BEC/VEC scammers are increasingly turning to AI tools to improve their attacks and AI tools make these scams even harder for humans and email security solutions to identify. AI tools can be fed past emails between two individuals and told to create a new email by mimicking the writing style, resulting in perfect emails that could fool even the most security-aware individual.
Some of the most convincing VEC attacks involve the use of compromised email accounts. The attacker gains access to the account through phishing or stolen credentials and searches through the account for information of interest that can be used in the scam. By searching through sent and stored emails, they can identify the vendor’s clients and identify targets. They are then sent payment requests for fake invoices, or requests are made to change the bank account information for genuine upcoming payments.
Due to the difficulty of identifying these threats, a variety of measures should be implemented to improve defenses, including administrative and technical controls, as well as employee training. In order to beat AI tools, network defenders need to adopt AI themselves, and should implement a spam filter with AI and machine learning capabilities, such as the SpamTitan cloud-based spam filtering service.
SpamTitan analyzes the genuine emails received by the company to create a baseline against which other emails can be measured. Through machine learning, Bayesian analysis, and other content checks, SpamTitan is able to identify the signs of BEC/VEC and alert end users when emails deviate from the norm. An anti-phishing solution is also strongly recommended to protect accounts against initial compromise and to raise awareness of potential threats. PhishTitan from TitanHQ incorporates cutting-edge threat detection with email banners warning about external emails and other threats and allows IT teams to rapidly remediate any attacks in progress.
Security awareness training is essential for raising awareness of the threat of BEC and VEC attacks. Since these scams target executives, IT, and HR staff, training for those users is vital. They should be made aware of the threat, taught how to identify these scams, and the actions to take when a potentially malicious message is received.

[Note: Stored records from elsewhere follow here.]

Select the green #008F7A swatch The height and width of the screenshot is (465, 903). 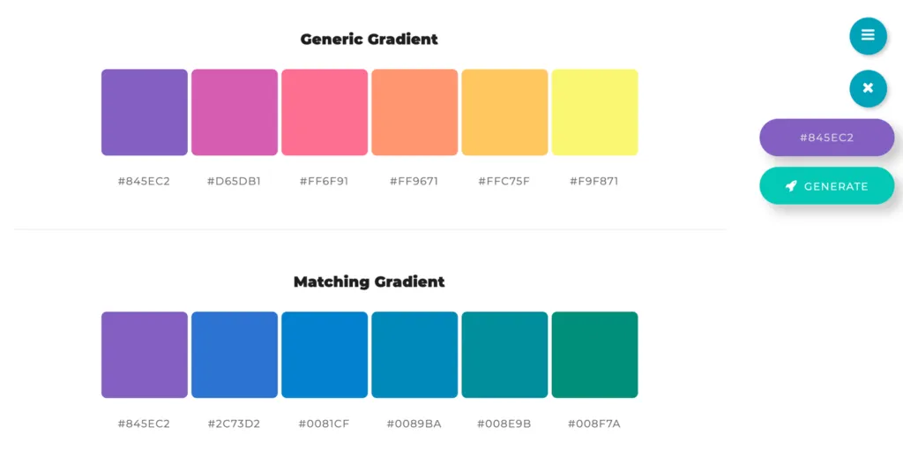(594, 355)
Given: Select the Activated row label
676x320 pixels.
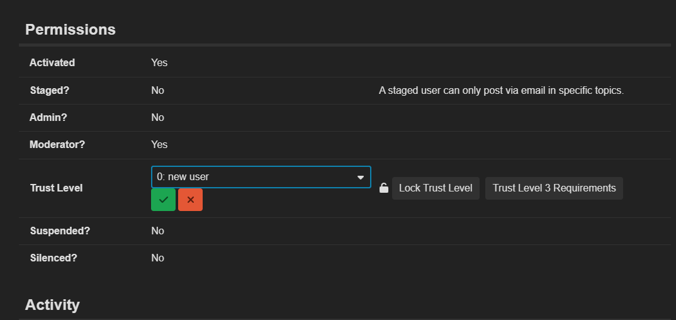Looking at the screenshot, I should pyautogui.click(x=52, y=63).
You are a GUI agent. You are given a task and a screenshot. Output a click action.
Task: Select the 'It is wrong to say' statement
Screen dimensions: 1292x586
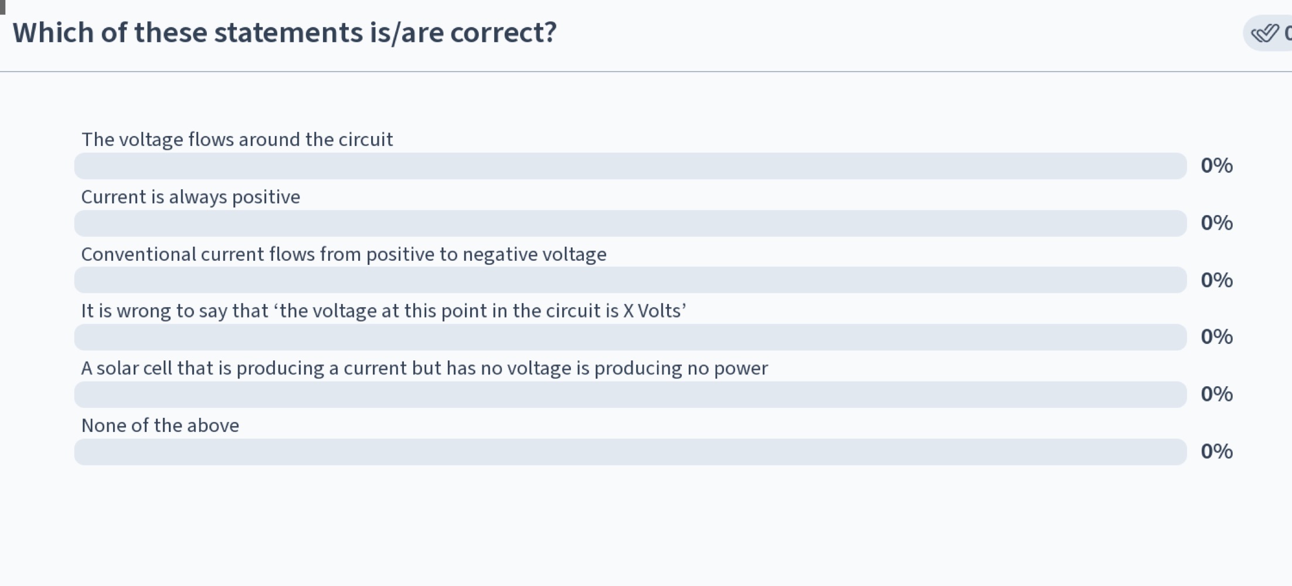383,311
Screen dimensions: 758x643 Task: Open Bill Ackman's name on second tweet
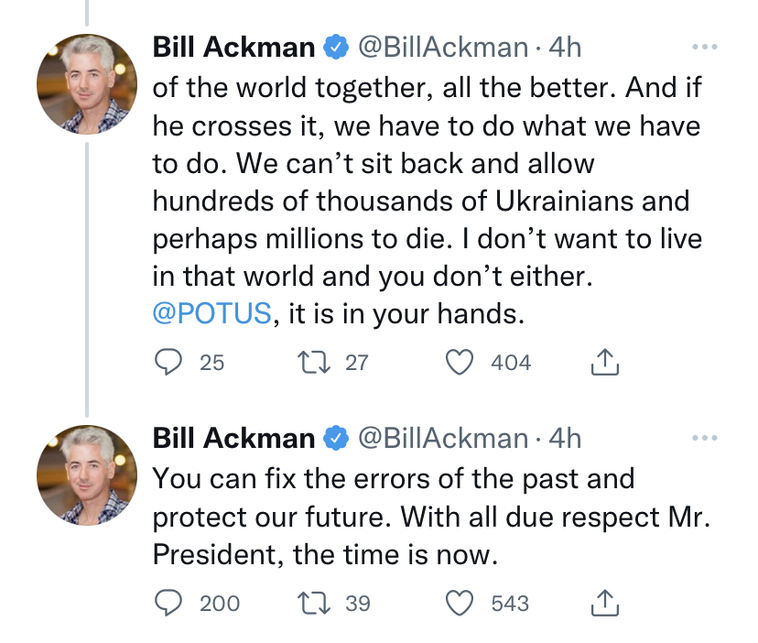[233, 439]
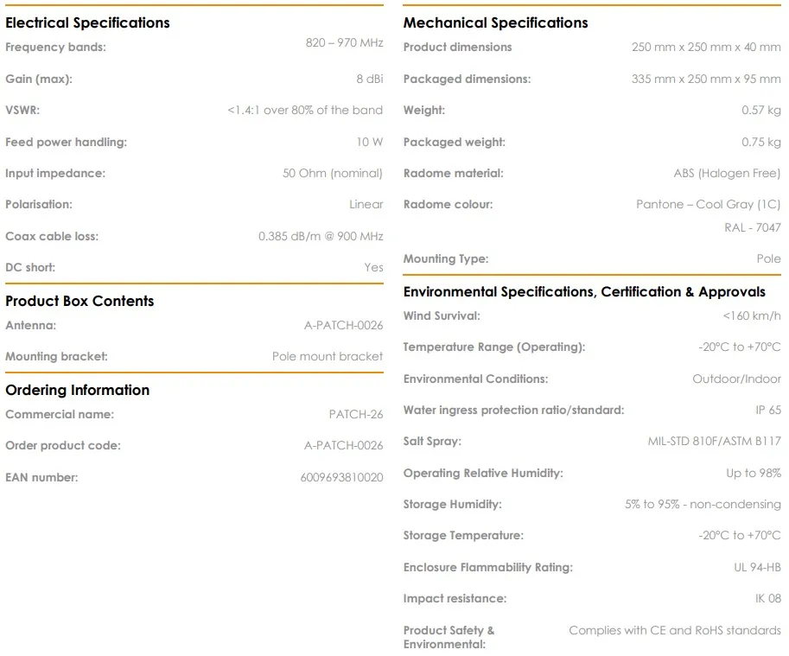Image resolution: width=789 pixels, height=656 pixels.
Task: Select the RAL - 7047 colour code
Action: click(x=752, y=228)
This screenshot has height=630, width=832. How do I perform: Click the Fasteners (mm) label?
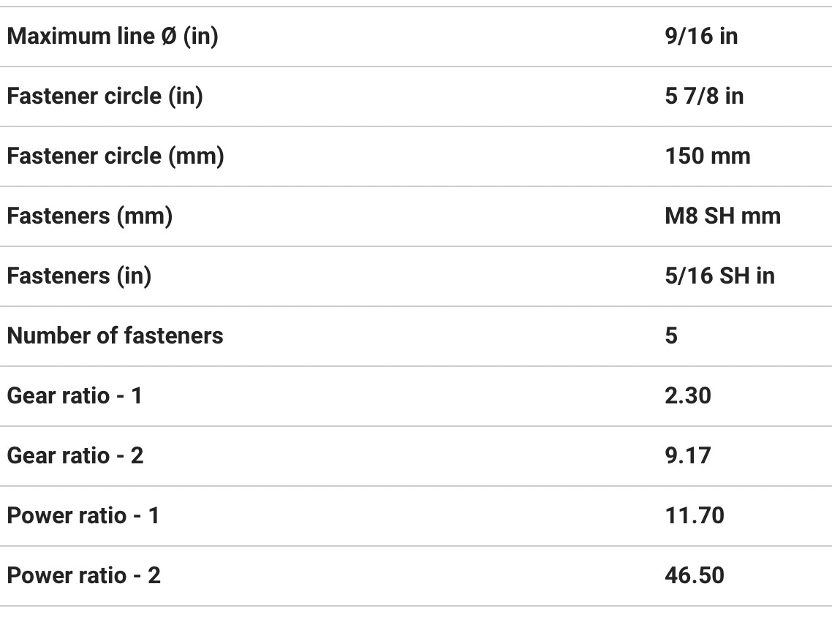[x=90, y=216]
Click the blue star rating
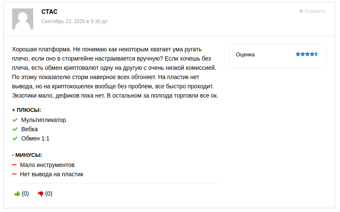340x212 pixels. [x=307, y=54]
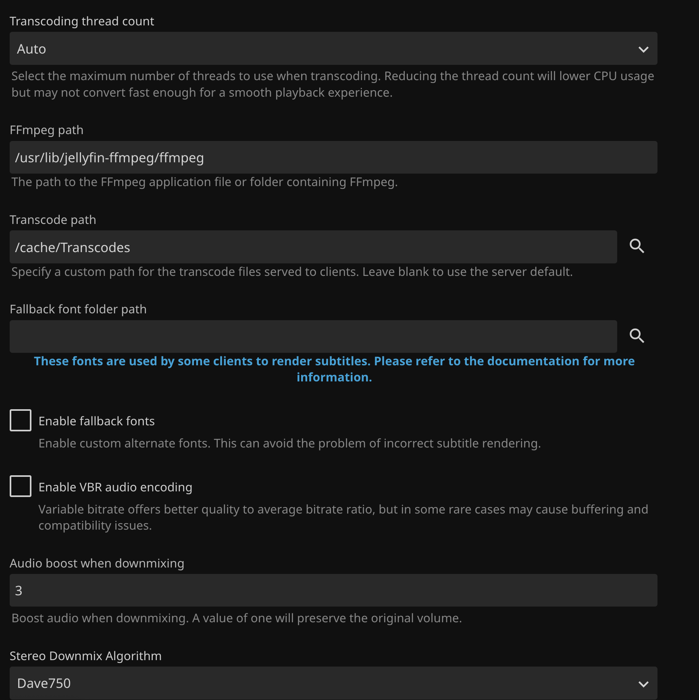Click the 'Stereo Downmix Algorithm' label
The height and width of the screenshot is (700, 699).
click(x=85, y=656)
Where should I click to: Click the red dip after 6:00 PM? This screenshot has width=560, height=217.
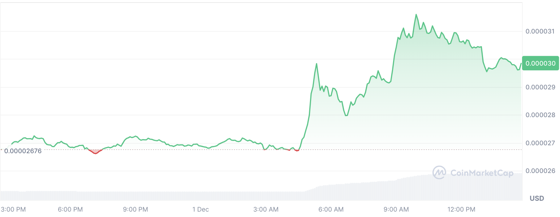95,153
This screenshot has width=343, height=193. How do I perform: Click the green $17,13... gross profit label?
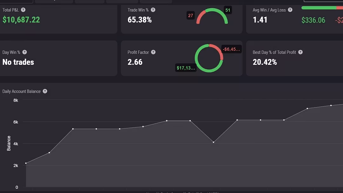[186, 68]
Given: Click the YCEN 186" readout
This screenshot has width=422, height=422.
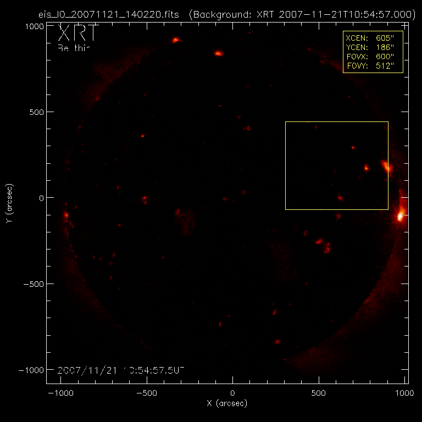Looking at the screenshot, I should pyautogui.click(x=373, y=47).
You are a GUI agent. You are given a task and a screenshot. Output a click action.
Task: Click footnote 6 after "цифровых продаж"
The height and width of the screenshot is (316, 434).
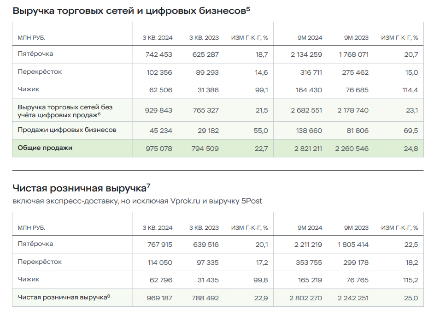point(99,113)
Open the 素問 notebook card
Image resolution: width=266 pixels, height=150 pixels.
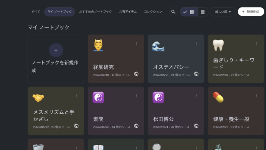116,111
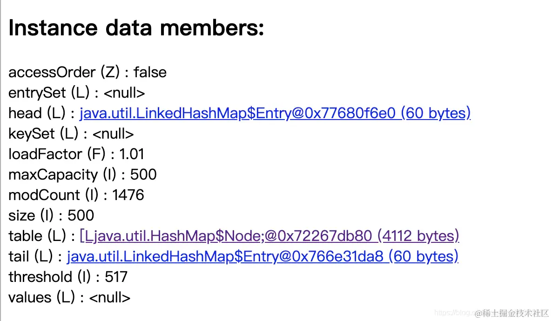Click the 'false' value of accessOrder
Image resolution: width=552 pixels, height=321 pixels.
(x=150, y=72)

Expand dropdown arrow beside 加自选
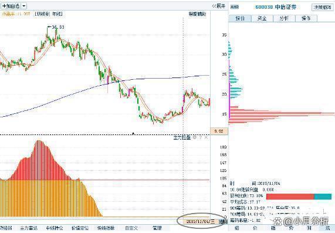click(x=24, y=6)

With the SafeTitan security awareness training program it is easy to create training courses and tailor the content to cover threats each user group is likely to encounter to ensure the training is laser-focused on the most pertinent threats.
While spam email filtering and security awareness training are the most important measures to implement, it is also important to strengthen defenses against phishing through the adoption of multi-factor authentication on all email accounts, to prevent initial compromise. Administrative controls should also be considered, such as requiring employees to verify any high-risk actions, such as changes to bank accounts or payment methods, and maintaining a contact list of verified contact information to allow phone verification of any high-risk change. This two-step verification method can protect against all BEC/VEC attacks and prevent fraudulent payments.